*** DATA UNDER STUDY ***
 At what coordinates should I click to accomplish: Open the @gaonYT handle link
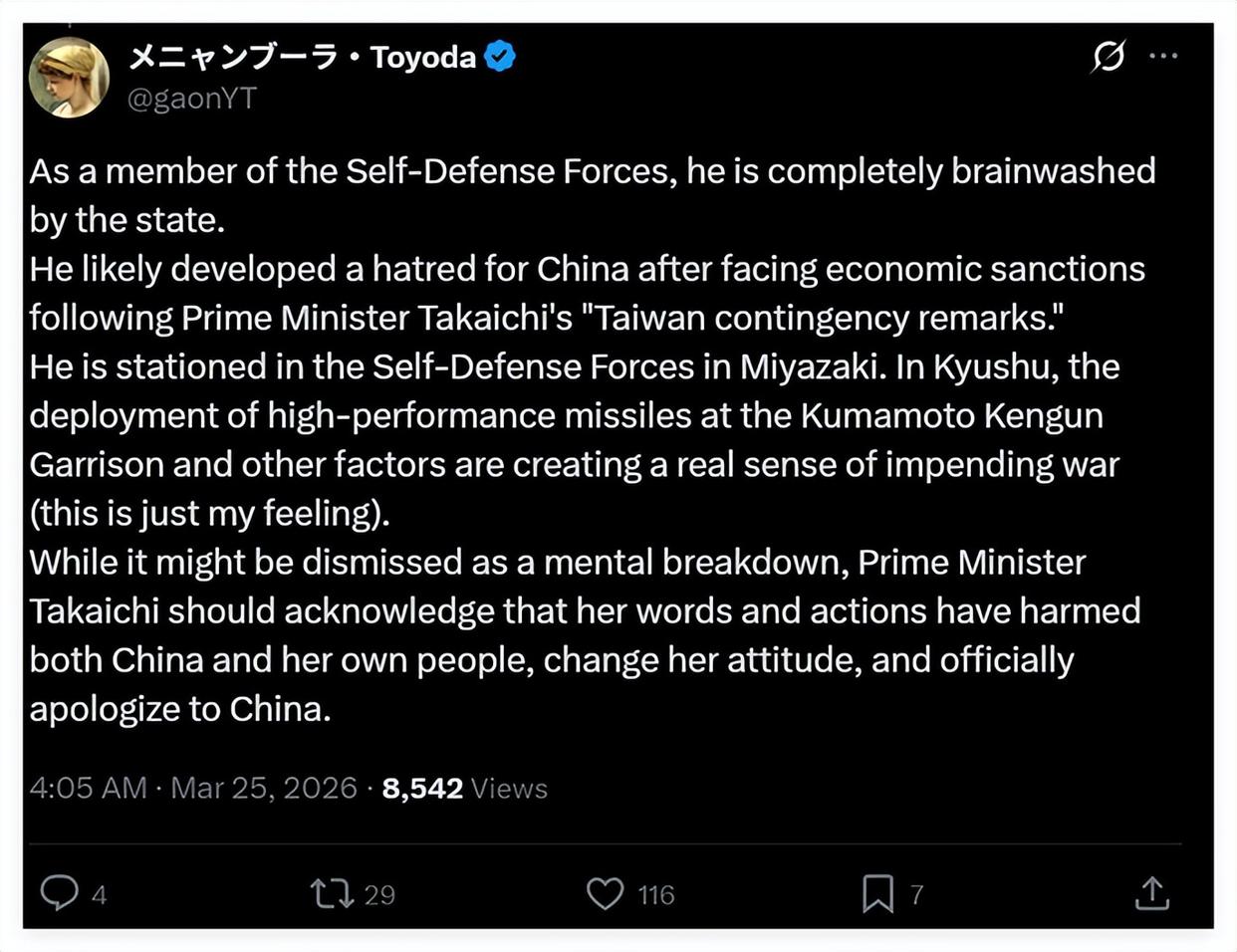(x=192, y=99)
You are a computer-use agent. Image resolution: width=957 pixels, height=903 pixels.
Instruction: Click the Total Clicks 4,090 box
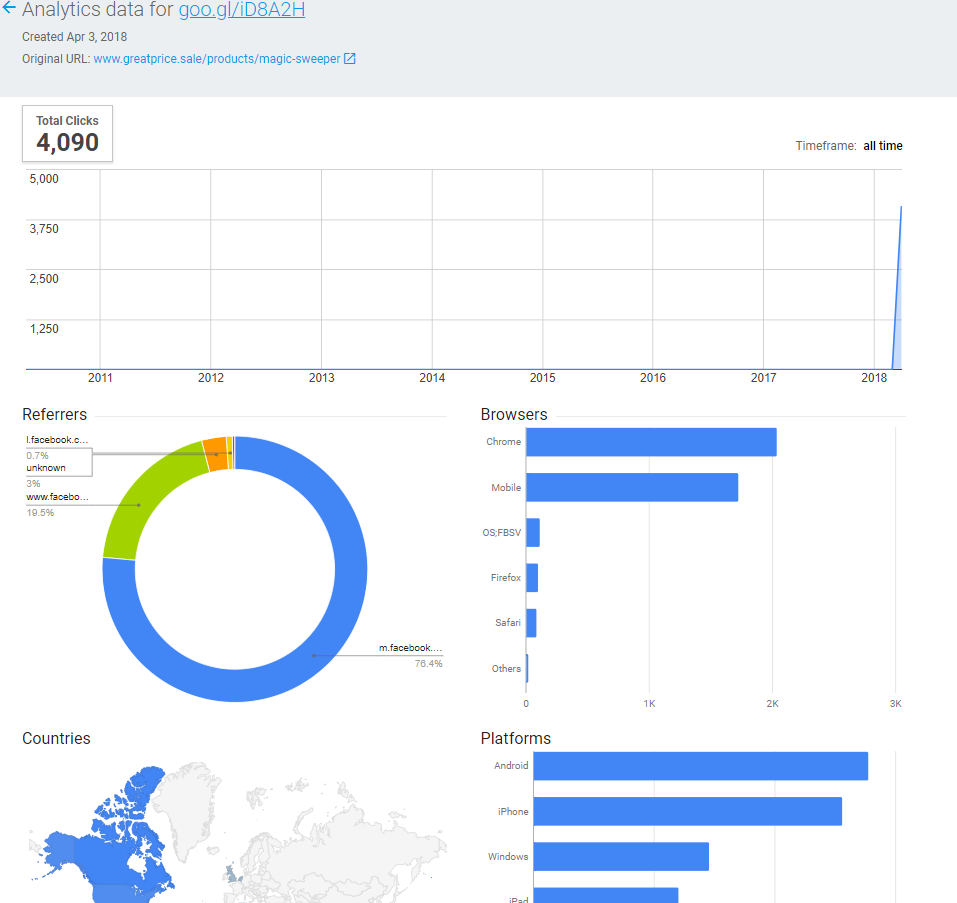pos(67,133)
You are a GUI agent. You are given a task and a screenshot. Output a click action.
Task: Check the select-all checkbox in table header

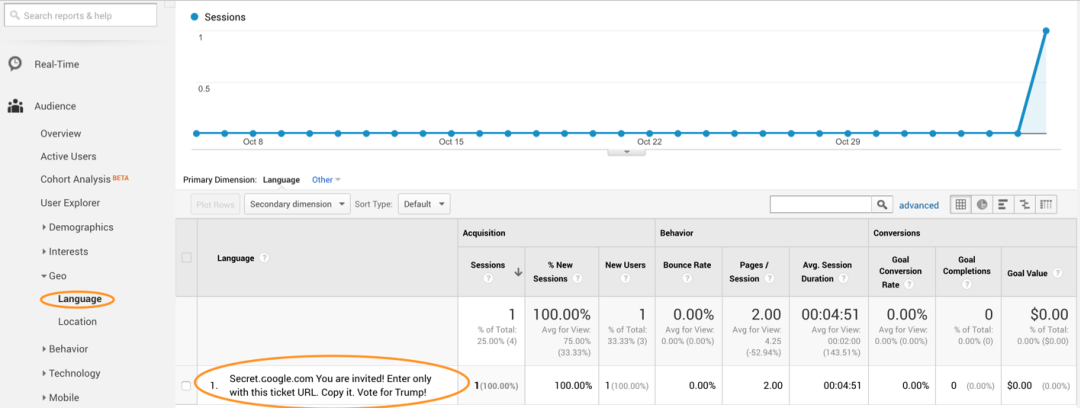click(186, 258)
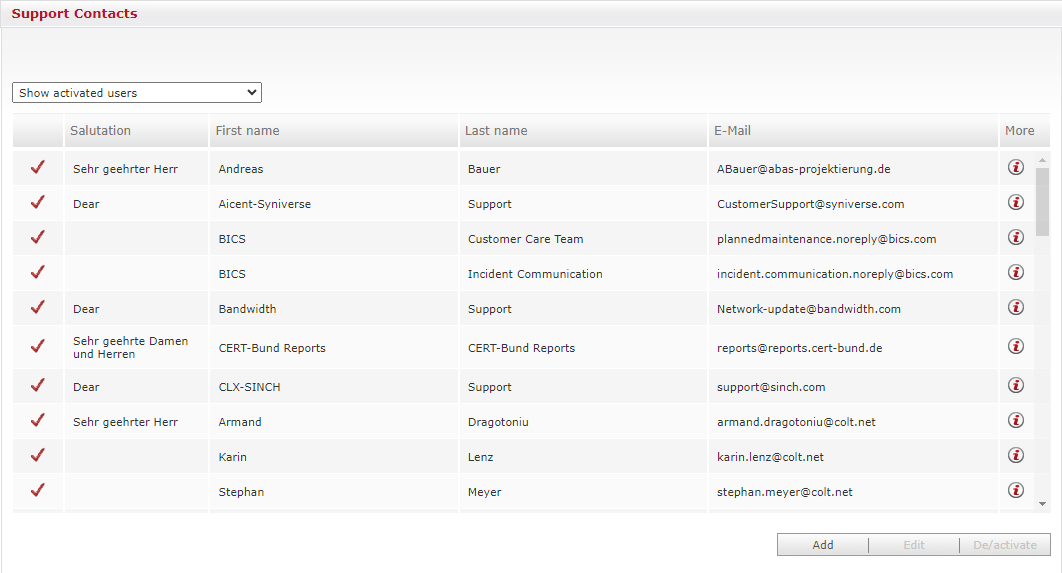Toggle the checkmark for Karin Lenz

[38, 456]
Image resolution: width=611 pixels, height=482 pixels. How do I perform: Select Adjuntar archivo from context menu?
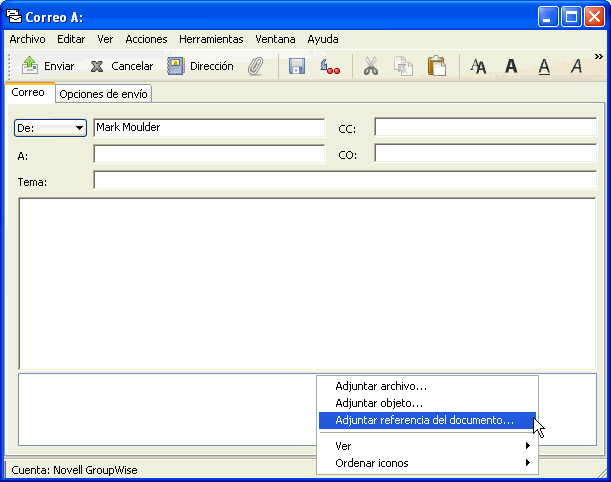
*** End of DATA UNDER STUDY ***
Write the records out exactly, dropping every image.

 At what coordinates should I click to accomplish: Open the @gaonYT handle link
(x=192, y=99)
You are a computer-use agent. Image resolution: width=957 pixels, height=903 pixels.
Instruction: Click the Total Clicks 4,090 box
pos(67,133)
You are a GUI agent. You are given a task and a screenshot. Output a click action.
Task: Check the select-all checkbox in table header

click(186, 258)
Toggle the checkmark for Karin Lenz

[38, 456]
Image resolution: width=611 pixels, height=482 pixels. How do I perform: Select Adjuntar archivo from context menu?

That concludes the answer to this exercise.